» **Tasks to perform**:
• 1. Reproduce the stretch of the PURLs post from "Many of these MARC" through "consulting the catalog.".
• 2. According to the PURLs post, in what year did the author work as a metadata librarian at Old Dominion University?
• 3. List every acronym or initialism that appears in the PURLs post.

» **Document excerpt**:
A bit about PURLs

One of my first jobs after finishing an MLS was as a “metadata librarian” at Old Dominion University. This was back in 1998, so it was fitting that one of my first projects was cleaning up all these newfangled URLs that had started popping up in our online catalog.Many of these records flowed directly in because ODU, like many libraries around the US, participated in the Federal Depository Library Program, which meant that we imported MARC records for the GPO publications that the library selected.

Many of these MARC records included 856 fields which pointed at digital equivalents on the emerging web. Sometimes the publications were only available online, which seemed to be the case for datasets that were no longer being distributed on CD-ROM. In these times of Bandcamp getting datasets sent on physical media by the post seems like a feature not a bug right? Maybe some are still distributed this way? The idea that you could click on some text in the catalog (a link) and read the described document was a revolution in consciousness–when it worked. Unfortunately many of these URLs had broken even in the short time that they were in the catalog. They needed to be either updated or removed so that library patrons didn’t go down 404 dead ends when consulting the catalog.

» **Given records**:
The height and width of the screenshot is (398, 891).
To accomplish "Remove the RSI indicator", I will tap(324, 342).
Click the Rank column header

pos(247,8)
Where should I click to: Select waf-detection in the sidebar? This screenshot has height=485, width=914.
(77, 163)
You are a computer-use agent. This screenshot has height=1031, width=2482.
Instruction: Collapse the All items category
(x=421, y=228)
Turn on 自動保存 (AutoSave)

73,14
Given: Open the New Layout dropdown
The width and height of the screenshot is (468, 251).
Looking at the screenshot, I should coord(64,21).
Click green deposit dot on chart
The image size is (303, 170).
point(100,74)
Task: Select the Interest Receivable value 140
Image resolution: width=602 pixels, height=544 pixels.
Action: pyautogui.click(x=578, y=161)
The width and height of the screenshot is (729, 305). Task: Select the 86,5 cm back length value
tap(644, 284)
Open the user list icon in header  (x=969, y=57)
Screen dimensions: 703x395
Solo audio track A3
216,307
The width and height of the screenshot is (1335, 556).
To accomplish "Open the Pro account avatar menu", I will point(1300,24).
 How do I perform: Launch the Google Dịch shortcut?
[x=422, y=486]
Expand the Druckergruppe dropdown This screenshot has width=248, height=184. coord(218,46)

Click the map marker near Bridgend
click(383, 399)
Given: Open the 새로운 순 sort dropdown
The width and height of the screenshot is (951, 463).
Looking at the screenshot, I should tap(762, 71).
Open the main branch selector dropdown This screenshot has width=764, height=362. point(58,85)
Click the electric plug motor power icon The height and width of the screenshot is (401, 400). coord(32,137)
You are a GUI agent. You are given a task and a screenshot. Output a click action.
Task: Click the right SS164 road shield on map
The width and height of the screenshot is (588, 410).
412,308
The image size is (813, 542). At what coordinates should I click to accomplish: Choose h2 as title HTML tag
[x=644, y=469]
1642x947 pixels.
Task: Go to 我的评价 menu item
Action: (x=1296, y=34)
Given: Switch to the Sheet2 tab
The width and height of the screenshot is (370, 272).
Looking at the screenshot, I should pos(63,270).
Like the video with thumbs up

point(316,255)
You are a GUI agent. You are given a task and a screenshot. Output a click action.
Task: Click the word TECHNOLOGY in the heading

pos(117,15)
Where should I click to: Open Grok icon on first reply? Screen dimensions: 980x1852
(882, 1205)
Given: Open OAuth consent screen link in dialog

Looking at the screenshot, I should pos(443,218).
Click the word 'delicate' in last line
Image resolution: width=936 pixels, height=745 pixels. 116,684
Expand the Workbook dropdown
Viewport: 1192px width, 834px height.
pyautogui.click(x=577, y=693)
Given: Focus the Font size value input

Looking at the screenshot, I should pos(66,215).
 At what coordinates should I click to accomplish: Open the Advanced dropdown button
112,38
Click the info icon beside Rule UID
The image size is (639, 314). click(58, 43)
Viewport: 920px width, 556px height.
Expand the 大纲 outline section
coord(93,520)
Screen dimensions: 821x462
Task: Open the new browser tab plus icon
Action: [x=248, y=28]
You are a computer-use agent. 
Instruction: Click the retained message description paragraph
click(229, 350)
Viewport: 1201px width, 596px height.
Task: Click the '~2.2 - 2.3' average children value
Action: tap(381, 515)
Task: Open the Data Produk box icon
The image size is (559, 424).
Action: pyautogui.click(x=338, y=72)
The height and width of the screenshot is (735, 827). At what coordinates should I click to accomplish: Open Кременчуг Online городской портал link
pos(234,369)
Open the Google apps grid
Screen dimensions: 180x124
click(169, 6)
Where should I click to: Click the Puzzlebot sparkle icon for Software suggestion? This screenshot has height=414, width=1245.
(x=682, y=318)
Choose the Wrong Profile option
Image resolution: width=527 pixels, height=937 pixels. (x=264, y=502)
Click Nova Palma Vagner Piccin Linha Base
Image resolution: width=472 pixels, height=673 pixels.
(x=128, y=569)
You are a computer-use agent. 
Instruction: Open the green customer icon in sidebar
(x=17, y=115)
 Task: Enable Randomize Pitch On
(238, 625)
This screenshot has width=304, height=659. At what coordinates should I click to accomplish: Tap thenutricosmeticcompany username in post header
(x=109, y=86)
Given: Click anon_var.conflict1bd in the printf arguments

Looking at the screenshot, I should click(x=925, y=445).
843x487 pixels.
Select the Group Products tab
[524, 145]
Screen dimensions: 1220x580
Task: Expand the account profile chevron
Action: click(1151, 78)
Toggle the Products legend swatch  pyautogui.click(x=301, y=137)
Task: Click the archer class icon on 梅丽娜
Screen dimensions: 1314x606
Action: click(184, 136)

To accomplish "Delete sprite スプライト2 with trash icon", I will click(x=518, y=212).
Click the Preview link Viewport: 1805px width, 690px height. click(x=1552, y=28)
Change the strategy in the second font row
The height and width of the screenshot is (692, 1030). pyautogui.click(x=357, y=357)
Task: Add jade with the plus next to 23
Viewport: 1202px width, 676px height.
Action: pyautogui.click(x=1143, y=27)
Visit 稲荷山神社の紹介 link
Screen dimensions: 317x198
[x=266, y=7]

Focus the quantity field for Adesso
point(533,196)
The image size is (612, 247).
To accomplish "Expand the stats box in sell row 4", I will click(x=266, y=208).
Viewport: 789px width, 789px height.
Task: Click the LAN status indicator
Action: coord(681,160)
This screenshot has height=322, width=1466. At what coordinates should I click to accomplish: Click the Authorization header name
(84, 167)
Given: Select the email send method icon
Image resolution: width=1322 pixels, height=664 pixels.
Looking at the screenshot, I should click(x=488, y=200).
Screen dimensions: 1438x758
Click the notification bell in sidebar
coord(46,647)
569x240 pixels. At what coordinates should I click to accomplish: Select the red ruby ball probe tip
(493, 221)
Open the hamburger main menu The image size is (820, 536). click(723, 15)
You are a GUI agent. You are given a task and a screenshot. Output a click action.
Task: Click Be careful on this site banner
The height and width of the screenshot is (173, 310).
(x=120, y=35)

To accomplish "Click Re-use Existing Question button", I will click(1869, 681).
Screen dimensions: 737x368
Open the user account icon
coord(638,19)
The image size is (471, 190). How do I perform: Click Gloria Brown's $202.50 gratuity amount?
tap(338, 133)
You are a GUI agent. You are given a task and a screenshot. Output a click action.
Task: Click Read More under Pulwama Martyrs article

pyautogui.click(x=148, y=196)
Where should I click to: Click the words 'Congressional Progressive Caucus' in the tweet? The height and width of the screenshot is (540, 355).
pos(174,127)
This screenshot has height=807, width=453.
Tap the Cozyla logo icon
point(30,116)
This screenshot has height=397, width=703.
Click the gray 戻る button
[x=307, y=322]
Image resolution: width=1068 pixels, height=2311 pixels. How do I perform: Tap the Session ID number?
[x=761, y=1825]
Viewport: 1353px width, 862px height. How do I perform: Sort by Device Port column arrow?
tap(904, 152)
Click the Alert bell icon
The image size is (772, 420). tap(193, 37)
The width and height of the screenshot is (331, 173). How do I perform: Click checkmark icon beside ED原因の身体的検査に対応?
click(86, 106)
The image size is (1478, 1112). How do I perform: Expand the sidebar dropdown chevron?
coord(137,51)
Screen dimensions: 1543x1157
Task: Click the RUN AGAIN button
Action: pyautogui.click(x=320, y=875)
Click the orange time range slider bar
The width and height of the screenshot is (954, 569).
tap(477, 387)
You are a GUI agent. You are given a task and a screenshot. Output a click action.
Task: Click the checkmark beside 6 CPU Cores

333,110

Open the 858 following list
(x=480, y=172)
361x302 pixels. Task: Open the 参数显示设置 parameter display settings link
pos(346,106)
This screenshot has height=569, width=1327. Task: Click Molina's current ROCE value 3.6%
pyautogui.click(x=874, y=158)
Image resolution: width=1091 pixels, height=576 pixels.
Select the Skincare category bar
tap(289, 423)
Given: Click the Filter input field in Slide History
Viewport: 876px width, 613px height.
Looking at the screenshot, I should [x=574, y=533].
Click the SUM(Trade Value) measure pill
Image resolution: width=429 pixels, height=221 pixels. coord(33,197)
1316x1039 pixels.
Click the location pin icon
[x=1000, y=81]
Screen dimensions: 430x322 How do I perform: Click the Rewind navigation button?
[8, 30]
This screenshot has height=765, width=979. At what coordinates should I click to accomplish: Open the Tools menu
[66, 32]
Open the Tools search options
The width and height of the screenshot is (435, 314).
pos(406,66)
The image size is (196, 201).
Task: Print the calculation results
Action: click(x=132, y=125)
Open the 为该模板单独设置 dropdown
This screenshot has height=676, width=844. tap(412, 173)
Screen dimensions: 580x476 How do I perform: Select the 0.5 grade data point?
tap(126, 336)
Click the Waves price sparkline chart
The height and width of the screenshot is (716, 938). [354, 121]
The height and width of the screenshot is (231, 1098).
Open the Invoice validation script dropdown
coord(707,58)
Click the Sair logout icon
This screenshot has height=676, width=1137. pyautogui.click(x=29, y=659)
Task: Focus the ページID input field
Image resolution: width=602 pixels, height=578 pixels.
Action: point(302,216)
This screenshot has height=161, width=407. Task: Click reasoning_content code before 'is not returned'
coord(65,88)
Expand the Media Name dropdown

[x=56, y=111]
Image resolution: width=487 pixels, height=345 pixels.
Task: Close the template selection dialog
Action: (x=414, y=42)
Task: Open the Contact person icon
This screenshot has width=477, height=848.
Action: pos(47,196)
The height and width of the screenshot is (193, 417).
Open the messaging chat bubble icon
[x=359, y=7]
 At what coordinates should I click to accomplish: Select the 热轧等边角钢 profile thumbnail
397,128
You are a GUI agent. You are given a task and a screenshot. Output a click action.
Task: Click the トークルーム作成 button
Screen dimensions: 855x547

» **Solutions to the problems**:
• 1.
Many of these MARC records included 856 fields which pointed at digital equivalents on the emerging web. Sometimes the publications were only available online, which seemed to be the case for datasets that were no longer being distributed on CD-ROM. In these times of Bandcamp getting datasets sent on physical media by the post seems like a feature not a bug right? Maybe some are still distributed this way? The idea that you could click on some text in the catalog (a link) and read the described document was a revolution in consciousness–when it worked. Unfortunately many of these URLs had broken even in the short time that they were in the catalog. They needed to be either updated or removed so that library patrons didn’t go down 404 dead ends when consulting the catalog.

• 2. 1998

• 3. PURLs, MLS, URLs, ODU, US, MARC, GPO, CD-ROM